Von Marko Jeschor 26.01.2019, 14:55
Schiess liefert Maschinen auf hohem Niveau. Dennoch bangen die Mitarbeiter um ihre Zukunft.
Schiess liefert Maschinen auf hohem Niveau. Dennoch bangen die Mitarbeiter um ihre Zukunft. Archiv, Gehrmann

Aschersleben - Die Nachricht von der Insolvenz des Maschinenbauers Schiess in Aschersleben erwischte am Freitag viele völlig unvorbereitet. Selbst der Betriebsrat war bis zur Verkündung bei einer Mitarbeiterversammlung am Mittag nicht im Bild.

Entsprechend groß war danach der Unmut. „Eine Insolvenz in Eigenverantwortung heißt, dass man auf die eigenen Ressourcen zurückgreift. Dazu gehört, dass man den Betriebsrat von Anfang an ins Boot holt“, sagte Betriebsrat Frank Seifert.

Er bezeichnete das Vorgehen des bisherigen Geschäftsführers Dongyan Mei als Beleidigung. Denn dass es ernsthafte Probleme gebe, das sei vielen Kollegen in den vergangenen Monaten schleichend deutlich geworden.

Generalbevollmächtigte Tobias sieht zwei Möglichkeiten

Während die Belegschaft noch informiert wurde, verbreitete das Unternehmen bereits einen vorläufigen Plan, wie der traditionsreiche Maschinenbau-Standort in Aschersleben trotz finanzieller Schieflage gerettet werden soll.

Der neue Generalbevollmächtigte Robert Tobias von der Beratungsgesellschaft „Restrukturierungspartner“ ließ erklären, vorstellbar sei sowohl ein Vergleich mit den Gläubigern als auch eine Investorenlösung; also ein Verkauf. „Welcher Weg erfolgversprechend ist, wird sich in den kommenden Wochen zeigen.“

Firma plant in Zukunft weniger Großprojekte

Klar ist bisher nur, dass der Maschinenbauer künftig wohl die Finger von größeren Aufträgen lassen will. Die weniger rentablen und kapitalintensiven Großprojekte sollen zurückgefahren werden, hieß es. Schwerpunkt sollen vielmehr innovative Maschinen und das Retrofit-Geschäft sein, mit denen eine konstante Auslastung erzielt werden könne. Dabei werden bestehende Anlagen nach- oder umgerüstet.

Stemmen sollen die Veränderungen die rund 220 verbliebenen Mitarbeiter in Aschersleben. „Wir produzieren in vollem Umfang weiter und erfüllen alle unsere Aufträge weiter pünktlich und in gewohnter Qualität“, so Tobias. Die Löhne seien über das Insolvenzgeld bis Ende März gesichert. Gezahlt wird das von der Agentur für Arbeit.

„Wir produzieren in vollem Umfang weiter”, sagt der Generalbevollmächtigte Tobias

Anders als bei einem normalen Insolvenzverfahren trifft das Unternehmen selbst die Entscheidungen. Allerdings wird das Ganze vom Halleschen Insolvenzverwalter Lucas Flöther überwacht. Er wurde vom zuständigen Amtsgericht Magdeburg als sogenannter Sachwalter eingesetzt. Er hatte sich zuletzt bei der Rettung von Air Berlin bundesweit einen Namen gemacht.

AUFGABE UND ANFORDERUNGEN:
Gib den Abschnitt des Berichts über die Schiess-Insolvenz wortgetreu wieder, der mit der Wendung „Generalbevollmächtigte Tobias sieht“ einsetzt und mit „gerettet werden soll.“ schließt. Die Zeilen spielen hierbei keine Rolle.

AUSZÜGE DER ZEILEN:
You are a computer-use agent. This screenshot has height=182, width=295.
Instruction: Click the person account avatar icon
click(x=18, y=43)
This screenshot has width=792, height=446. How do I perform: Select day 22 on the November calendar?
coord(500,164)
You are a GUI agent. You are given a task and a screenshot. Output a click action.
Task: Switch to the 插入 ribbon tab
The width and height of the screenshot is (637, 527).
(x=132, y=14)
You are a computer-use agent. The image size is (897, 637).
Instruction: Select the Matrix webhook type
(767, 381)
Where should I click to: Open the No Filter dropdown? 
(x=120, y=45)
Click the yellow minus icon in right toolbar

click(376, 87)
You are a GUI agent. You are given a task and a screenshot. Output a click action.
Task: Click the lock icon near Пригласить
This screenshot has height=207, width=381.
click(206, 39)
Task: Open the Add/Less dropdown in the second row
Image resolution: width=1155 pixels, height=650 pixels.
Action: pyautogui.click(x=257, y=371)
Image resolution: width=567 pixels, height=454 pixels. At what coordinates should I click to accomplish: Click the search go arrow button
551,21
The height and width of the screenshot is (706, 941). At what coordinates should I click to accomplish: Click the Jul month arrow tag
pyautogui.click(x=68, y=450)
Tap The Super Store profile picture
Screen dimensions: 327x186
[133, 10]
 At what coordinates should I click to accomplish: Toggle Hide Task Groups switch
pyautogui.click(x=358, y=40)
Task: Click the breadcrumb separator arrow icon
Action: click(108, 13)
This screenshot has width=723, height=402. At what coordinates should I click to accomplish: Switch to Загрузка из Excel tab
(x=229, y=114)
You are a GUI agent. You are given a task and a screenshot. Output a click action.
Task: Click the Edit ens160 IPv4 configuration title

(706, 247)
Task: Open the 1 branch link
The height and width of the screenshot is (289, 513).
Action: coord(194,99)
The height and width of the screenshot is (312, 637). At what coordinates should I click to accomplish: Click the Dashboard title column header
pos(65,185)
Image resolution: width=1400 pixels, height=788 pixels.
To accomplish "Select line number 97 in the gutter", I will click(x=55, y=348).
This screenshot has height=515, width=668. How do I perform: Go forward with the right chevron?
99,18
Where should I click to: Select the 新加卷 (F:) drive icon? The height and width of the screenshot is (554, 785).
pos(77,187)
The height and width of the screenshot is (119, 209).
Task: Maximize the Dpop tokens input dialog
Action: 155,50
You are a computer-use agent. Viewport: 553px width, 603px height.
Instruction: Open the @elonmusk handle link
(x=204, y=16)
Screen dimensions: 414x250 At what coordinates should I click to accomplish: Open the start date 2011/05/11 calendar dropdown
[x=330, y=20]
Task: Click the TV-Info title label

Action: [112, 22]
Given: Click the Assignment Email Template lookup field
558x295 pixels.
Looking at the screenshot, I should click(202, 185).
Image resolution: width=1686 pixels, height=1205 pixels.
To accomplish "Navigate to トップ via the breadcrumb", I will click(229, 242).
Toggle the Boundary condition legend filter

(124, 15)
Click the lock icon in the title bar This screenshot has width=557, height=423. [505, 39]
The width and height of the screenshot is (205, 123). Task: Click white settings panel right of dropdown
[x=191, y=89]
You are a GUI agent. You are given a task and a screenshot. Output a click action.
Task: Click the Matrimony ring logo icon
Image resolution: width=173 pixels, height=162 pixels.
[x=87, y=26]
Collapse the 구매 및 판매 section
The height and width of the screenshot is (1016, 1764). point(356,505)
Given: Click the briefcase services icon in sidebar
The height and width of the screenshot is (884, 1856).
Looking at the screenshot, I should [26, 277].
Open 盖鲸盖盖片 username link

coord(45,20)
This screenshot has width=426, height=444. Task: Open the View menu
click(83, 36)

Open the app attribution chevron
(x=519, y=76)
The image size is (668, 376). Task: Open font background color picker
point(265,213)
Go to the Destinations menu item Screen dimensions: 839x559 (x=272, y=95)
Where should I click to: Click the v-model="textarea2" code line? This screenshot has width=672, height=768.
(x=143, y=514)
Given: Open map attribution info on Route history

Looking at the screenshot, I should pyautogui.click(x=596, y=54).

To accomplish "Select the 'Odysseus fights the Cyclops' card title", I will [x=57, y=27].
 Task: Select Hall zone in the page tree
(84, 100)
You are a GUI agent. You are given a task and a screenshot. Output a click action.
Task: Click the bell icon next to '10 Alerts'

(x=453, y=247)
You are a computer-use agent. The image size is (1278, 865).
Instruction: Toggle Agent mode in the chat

ERGEBNIS:
Generalbevollmächtigte Tobias sieht zwei Möglichkeiten

Während die Belegschaft noch informiert wurde, verbreitete das Unternehmen bereits einen vorläufigen Plan, wie der traditionsreiche Maschinenbau-Standort in Aschersleben trotz finanzieller Schieflage gerettet werden soll.